Я заказал еще выпить. Покосившись в сторону, я увидел что-то странное, что-то аномальное — девушку, пухлую кроху-школьницу, робко пробирающуюся ко мне вдоль стойки. Она не могла быть старше шестнадцати, бедный заблудившийся ребенок, в розовой юбочке и коротенькой джинсовой курточке. Гомики стали на нее оборачиваться. Она забралась на соседний табурет и потребовала у сурового бармена апельсиновый сок. Вскоре я понял, что должен сделать. Это же очевидно. Назад в многоэтажку, пара успокаивающих слов ее матушке, молчаливое благодарное рукопожатие отца, партия в шашки с младшим братишкой и, уже на выходе, перепихон встояка, по-быстрому, но незабываемо, в комнате для игр.

— Привет, — произнес я, и она обернулась.
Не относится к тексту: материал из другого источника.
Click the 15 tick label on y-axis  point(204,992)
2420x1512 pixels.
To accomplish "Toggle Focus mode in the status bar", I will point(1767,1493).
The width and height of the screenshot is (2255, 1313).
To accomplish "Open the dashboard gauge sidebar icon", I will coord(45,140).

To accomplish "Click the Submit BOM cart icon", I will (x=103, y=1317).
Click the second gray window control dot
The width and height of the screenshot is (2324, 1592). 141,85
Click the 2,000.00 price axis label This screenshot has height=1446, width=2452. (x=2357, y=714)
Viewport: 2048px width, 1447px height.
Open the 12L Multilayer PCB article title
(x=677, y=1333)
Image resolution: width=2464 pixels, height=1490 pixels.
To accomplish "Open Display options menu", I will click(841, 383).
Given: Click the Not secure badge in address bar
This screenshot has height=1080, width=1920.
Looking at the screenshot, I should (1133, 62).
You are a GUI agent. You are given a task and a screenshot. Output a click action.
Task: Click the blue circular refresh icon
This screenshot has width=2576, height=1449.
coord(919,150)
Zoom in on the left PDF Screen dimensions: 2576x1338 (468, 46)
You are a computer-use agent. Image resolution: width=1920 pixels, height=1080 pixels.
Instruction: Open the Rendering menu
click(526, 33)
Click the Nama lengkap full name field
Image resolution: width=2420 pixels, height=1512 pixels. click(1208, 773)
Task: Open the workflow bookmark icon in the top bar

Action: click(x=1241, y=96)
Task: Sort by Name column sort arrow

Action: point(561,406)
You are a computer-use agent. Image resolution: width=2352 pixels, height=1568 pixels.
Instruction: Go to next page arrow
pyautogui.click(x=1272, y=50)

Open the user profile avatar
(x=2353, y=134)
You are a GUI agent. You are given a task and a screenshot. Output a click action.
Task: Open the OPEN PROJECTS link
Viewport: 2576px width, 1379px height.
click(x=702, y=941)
— Да пошел ты, — бросила она и отвернулась. Собственно, я и последовал ее совету. Уничтожил несколько пицц величиной с автомобильную покрышку в монгольской закусочной, поймал такси и вернулся в гостиницу. Потом пообедал в «Барбариго», ближайшем итальянском ресторанчике. Завтра большой день. Предстоит встреча с Мартиной, так что мне еще читать и читать.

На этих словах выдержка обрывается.